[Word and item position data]
·····

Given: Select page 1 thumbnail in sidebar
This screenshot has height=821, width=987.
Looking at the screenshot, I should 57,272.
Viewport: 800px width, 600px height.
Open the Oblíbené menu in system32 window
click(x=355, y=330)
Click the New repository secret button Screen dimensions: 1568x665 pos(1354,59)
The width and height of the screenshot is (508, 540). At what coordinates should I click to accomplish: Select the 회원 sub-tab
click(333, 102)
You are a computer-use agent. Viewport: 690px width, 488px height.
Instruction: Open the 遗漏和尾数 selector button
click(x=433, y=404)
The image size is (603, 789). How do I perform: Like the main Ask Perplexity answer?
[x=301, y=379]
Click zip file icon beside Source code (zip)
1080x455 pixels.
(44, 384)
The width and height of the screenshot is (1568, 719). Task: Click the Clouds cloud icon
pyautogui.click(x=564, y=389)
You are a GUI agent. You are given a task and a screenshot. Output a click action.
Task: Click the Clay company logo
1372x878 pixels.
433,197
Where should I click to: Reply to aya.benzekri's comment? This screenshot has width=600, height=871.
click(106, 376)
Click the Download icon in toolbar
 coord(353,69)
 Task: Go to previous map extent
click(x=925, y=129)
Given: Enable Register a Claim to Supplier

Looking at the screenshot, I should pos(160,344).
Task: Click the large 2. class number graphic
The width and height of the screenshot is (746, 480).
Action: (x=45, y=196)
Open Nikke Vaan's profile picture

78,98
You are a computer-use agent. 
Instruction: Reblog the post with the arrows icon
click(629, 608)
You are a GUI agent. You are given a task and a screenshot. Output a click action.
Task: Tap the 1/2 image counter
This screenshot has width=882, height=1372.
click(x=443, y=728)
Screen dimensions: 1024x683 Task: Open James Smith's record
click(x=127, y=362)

·····

__Task goal__:
Rewrite the records with each instance of "Viewport" replaced by "Display", leaving everything else the same.

__Expected answer__:
Given: Select page 1 thumbnail in sidebar
This screenshot has height=821, width=987.
Looking at the screenshot, I should 57,272.
Display: 800px width, 600px height.
Open the Oblíbené menu in system32 window
click(x=355, y=330)
Click the New repository secret button Screen dimensions: 1568x665 pos(1354,59)
The width and height of the screenshot is (508, 540). At what coordinates should I click to accomplish: Select the 회원 sub-tab
click(333, 102)
You are a computer-use agent. Display: 690px width, 488px height.
Instruction: Open the 遗漏和尾数 selector button
click(x=433, y=404)
The image size is (603, 789). How do I perform: Like the main Ask Perplexity answer?
[x=301, y=379]
Click zip file icon beside Source code (zip)
1080x455 pixels.
(44, 384)
The width and height of the screenshot is (1568, 719). Task: Click the Clouds cloud icon
pyautogui.click(x=564, y=389)
You are a GUI agent. You are given a task and a screenshot. Output a click action.
Task: Click the Clay company logo
1372x878 pixels.
433,197
Where should I click to: Reply to aya.benzekri's comment? This screenshot has width=600, height=871.
click(106, 376)
Click the Download icon in toolbar
 coord(353,69)
 Task: Go to previous map extent
click(x=925, y=129)
Given: Enable Register a Claim to Supplier

Looking at the screenshot, I should pos(160,344).
Task: Click the large 2. class number graphic
The width and height of the screenshot is (746, 480).
Action: (x=45, y=196)
Open Nikke Vaan's profile picture

78,98
You are a computer-use agent. 
Instruction: Reblog the post with the arrows icon
click(629, 608)
You are a GUI agent. You are given a task and a screenshot. Output a click action.
Task: Tap the 1/2 image counter
This screenshot has width=882, height=1372.
click(x=443, y=728)
Screen dimensions: 1024x683 Task: Open James Smith's record
click(x=127, y=362)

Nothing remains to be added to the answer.